Call for OCR-D module project proposals

Mar 6, 2017

The call for module projects within the framework of OCR-D can now be found online on the website of the German Research Foundation (DFG) (link to the call)

The aim of the OCR-D coordination project, which was launched in autumn 2015, is to describe procedures and develop guidelines in order to achieve an optimal workflow and the greatest possible standardisation of OCR-related processes and metadata. Furthermore, the complete transformation of the written German cultural heritage into a machine-readable form (structured full text) is to be prepared conceptually. Primarily, works from the Union Catalogue of Books Printed in German Speaking Countries in the 16th-18th century (VD) as well as books published in the 19th century in the German language area will be considered. The VD projects comprise about 1 million titles that are currently being digitized and are to be processed by means of OCR in the future.

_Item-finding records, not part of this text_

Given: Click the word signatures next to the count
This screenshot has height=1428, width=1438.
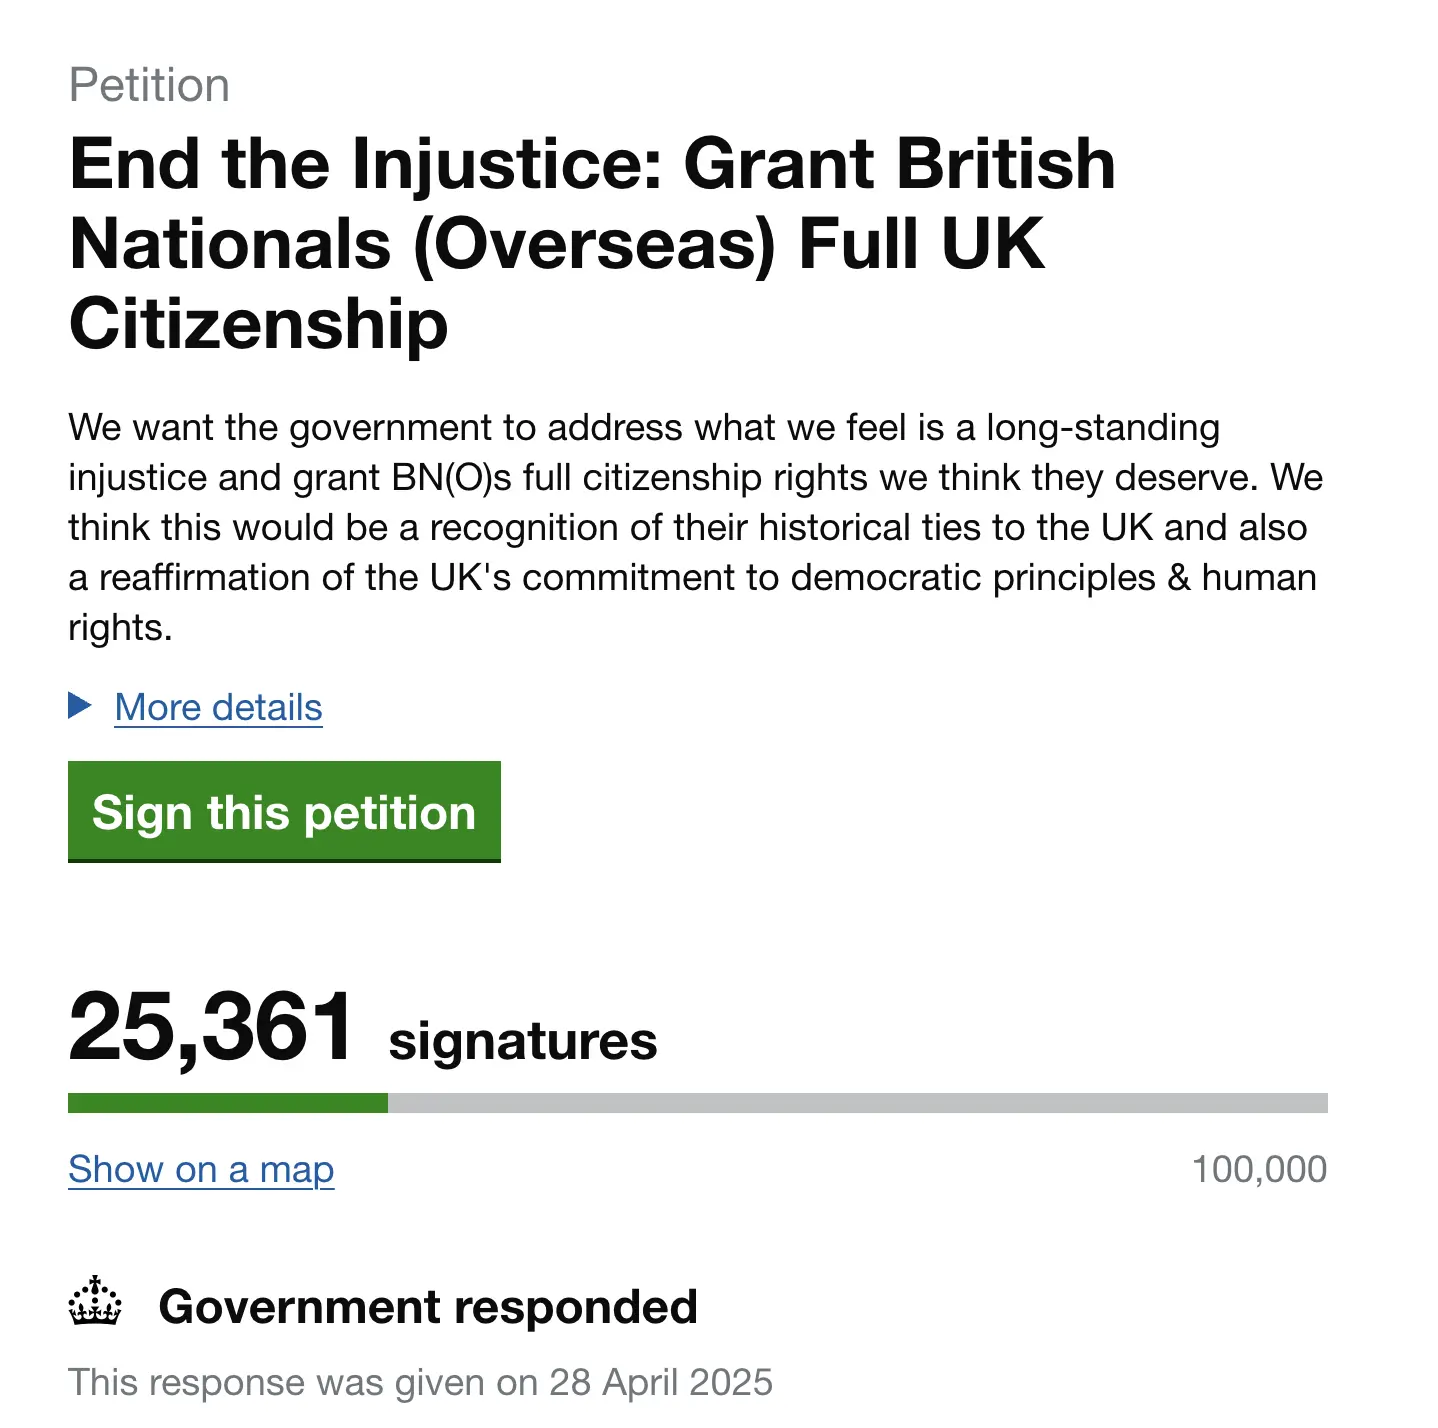Looking at the screenshot, I should pos(523,1041).
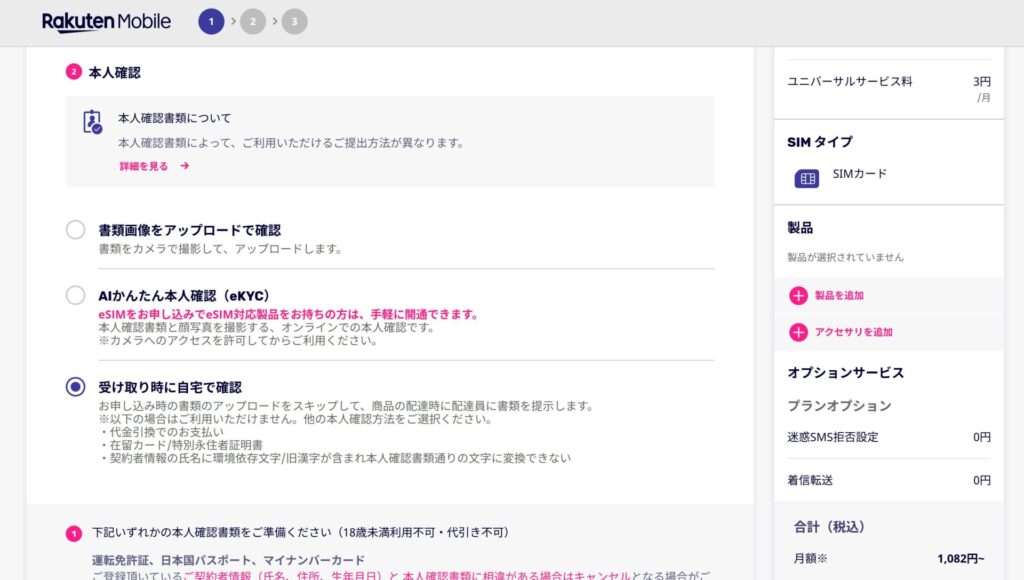Click the SIM card chip icon
The image size is (1024, 580).
coord(806,179)
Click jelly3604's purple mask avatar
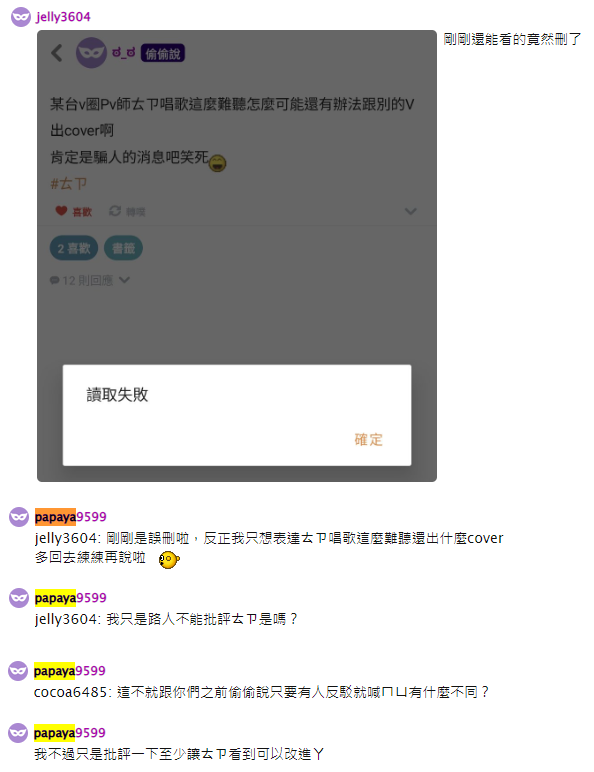 tap(21, 17)
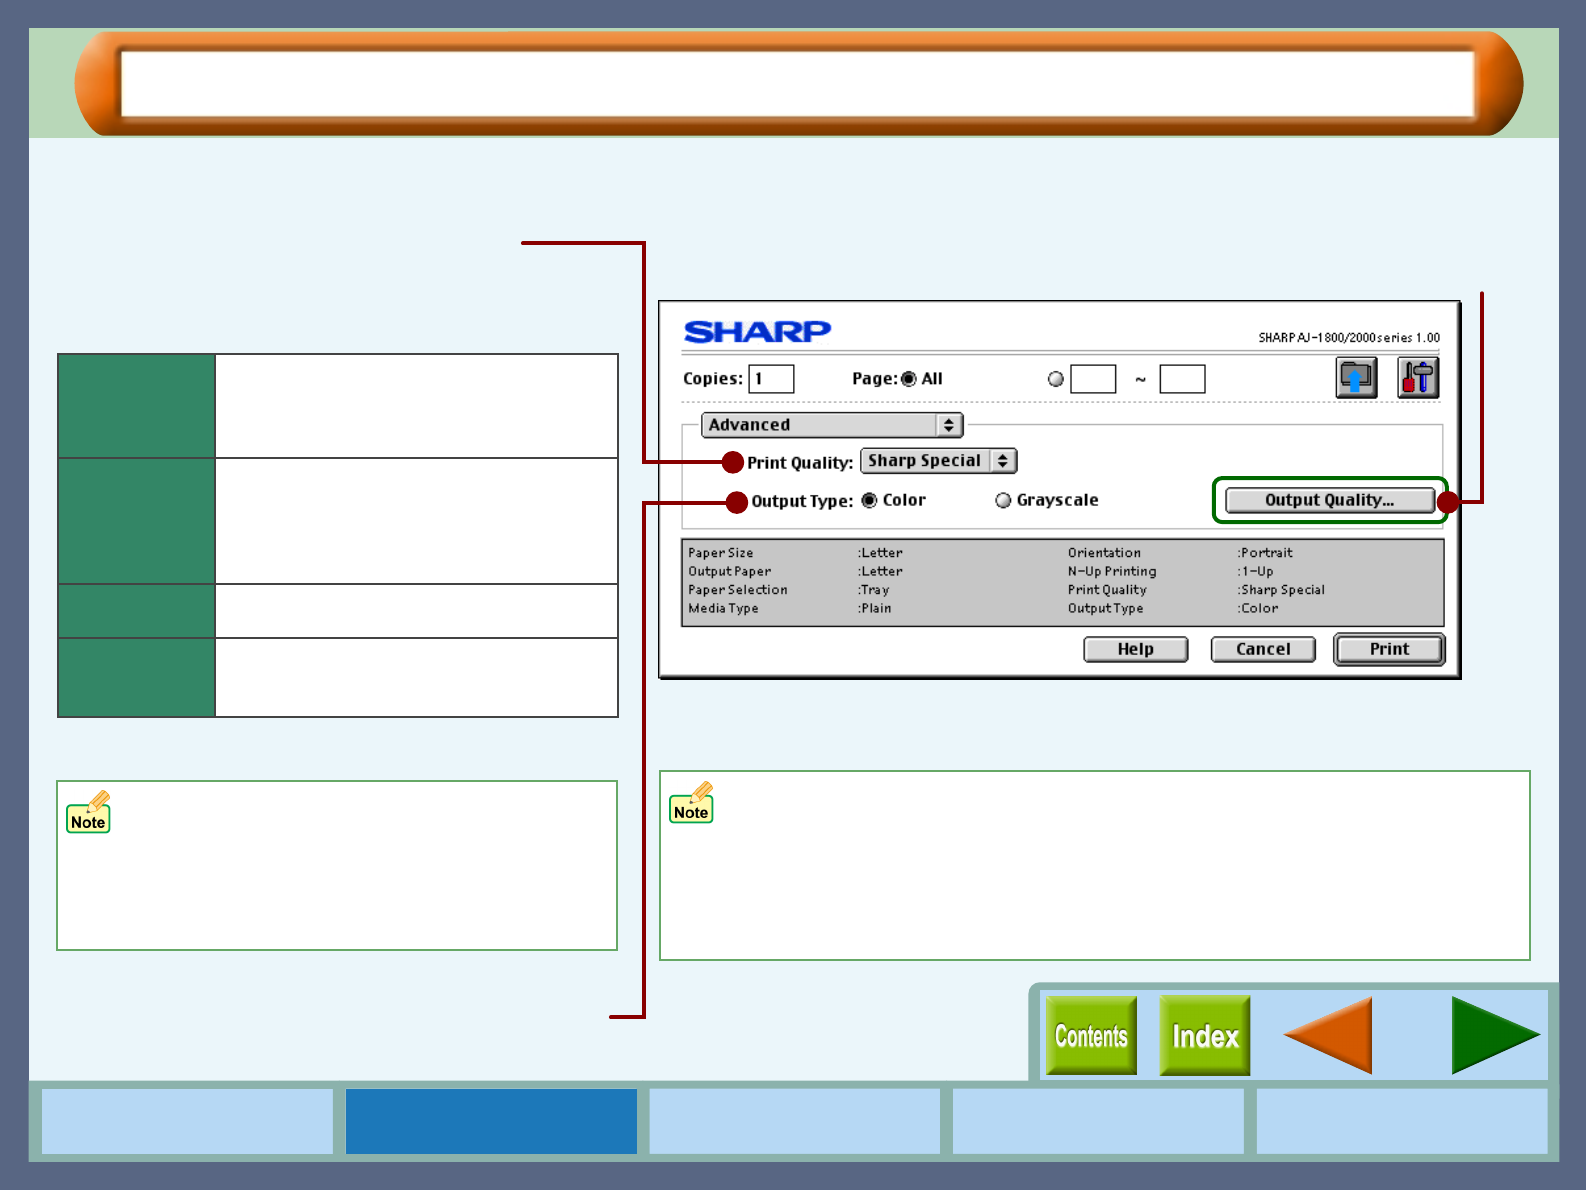Select the Color output type radio

(869, 500)

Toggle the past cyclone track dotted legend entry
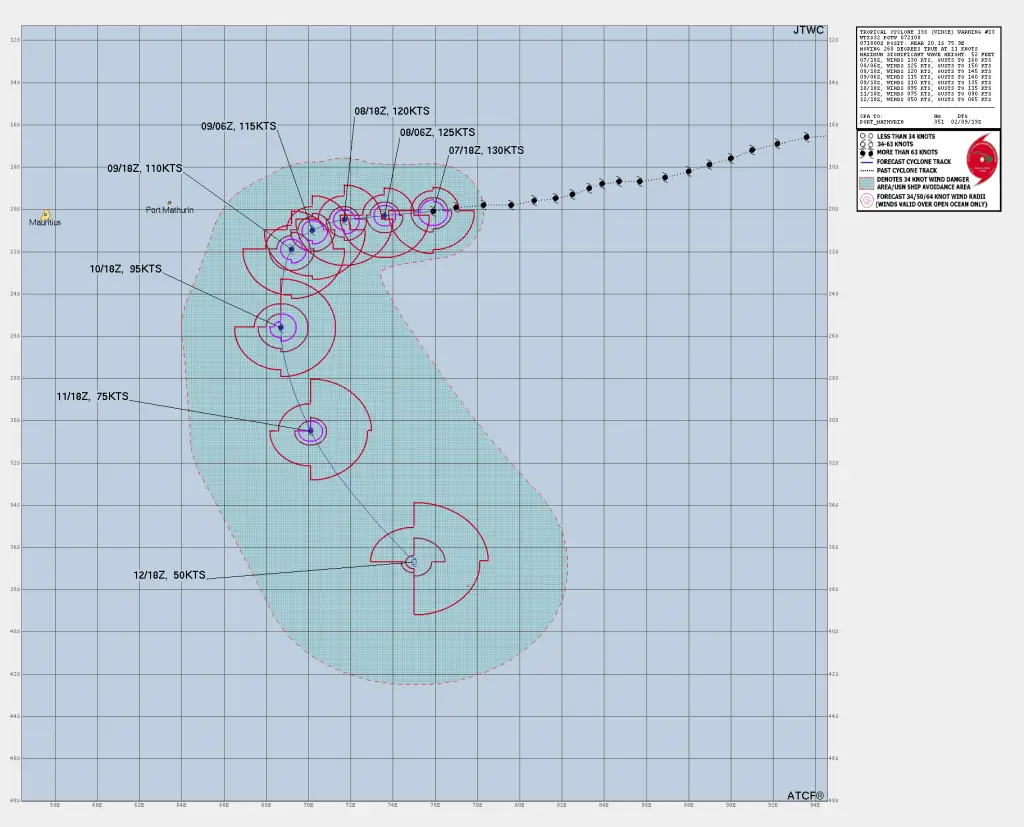point(867,170)
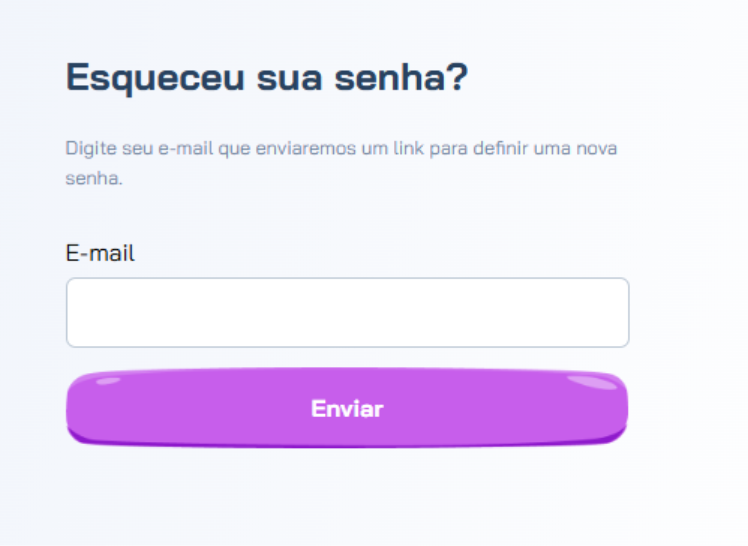
Task: Click the "Digite seu e-mail" instruction text
Action: (340, 149)
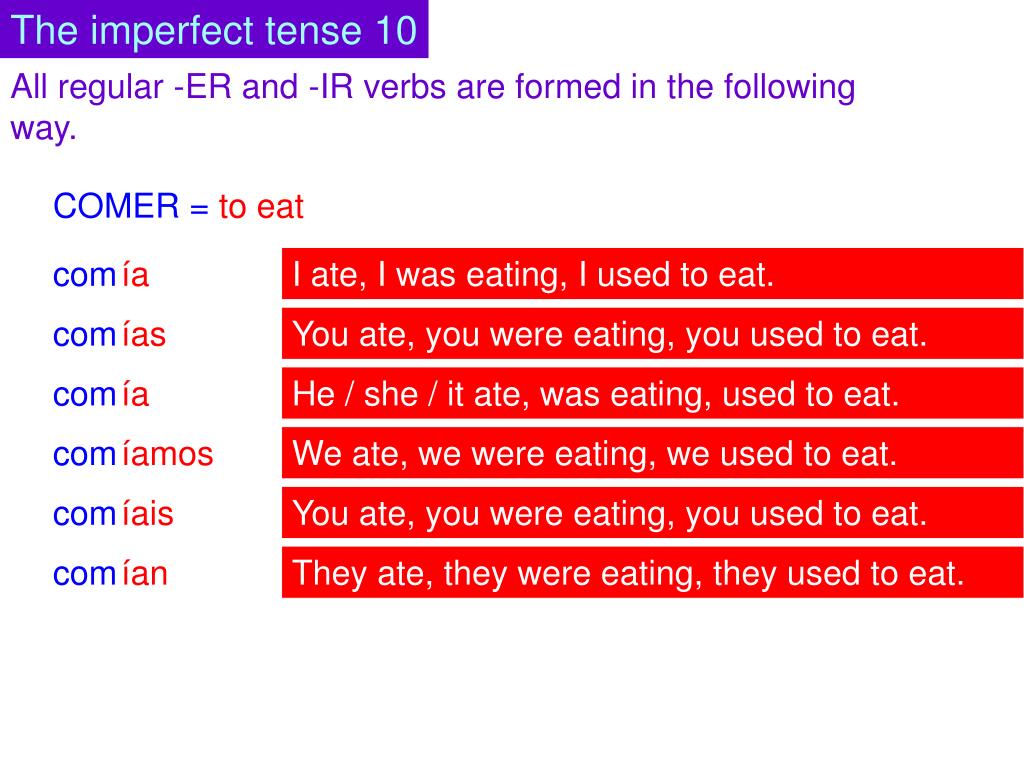This screenshot has height=768, width=1024.
Task: Click the 'I ate, I was eating' box
Action: 652,274
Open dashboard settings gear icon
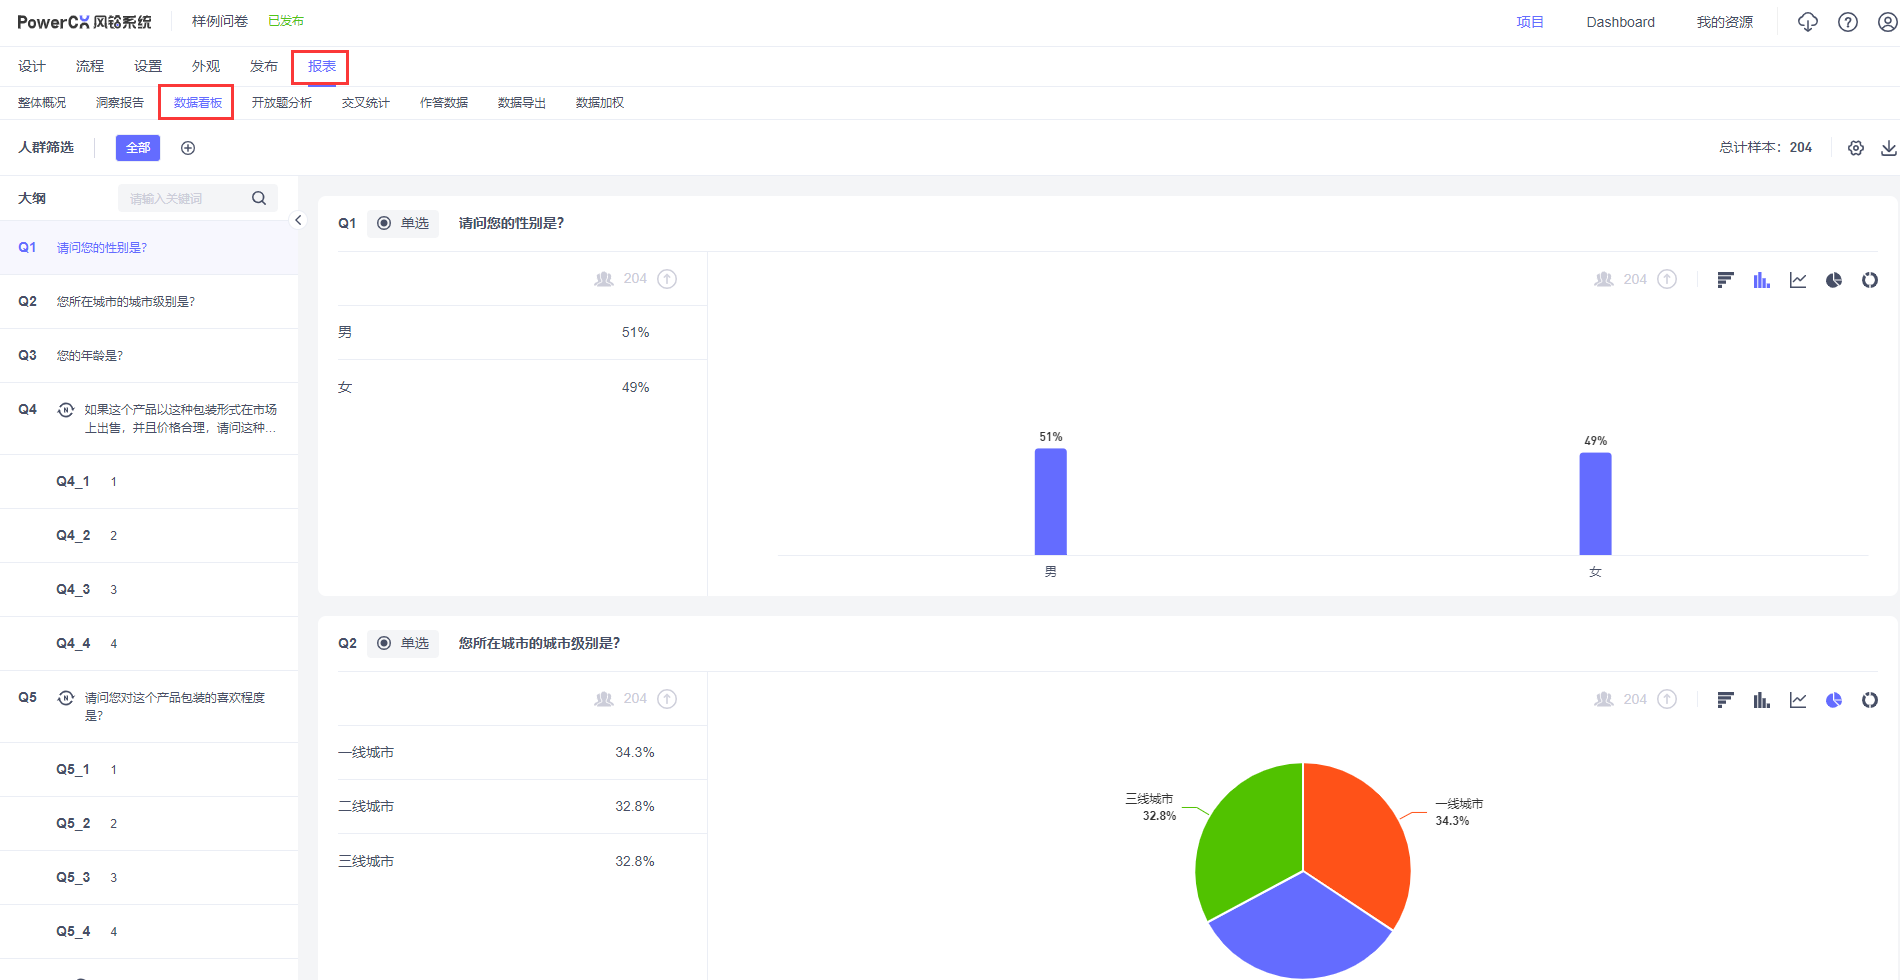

In the first project phase of OCR-D, development needs for automatic text recognition processes were identified. Based on this, the DFG is now issuing calls for proposals for six module project topics, which will be managed in terms of content and technology by the OCR-D coordination project. The following topics are announced:

Image presorting Layout recognition Text optimization Model training Long-term archiving and persistence Quality assurance

In order to get an impression of the material to be treated, we provide Ground-Truth data (link to the data).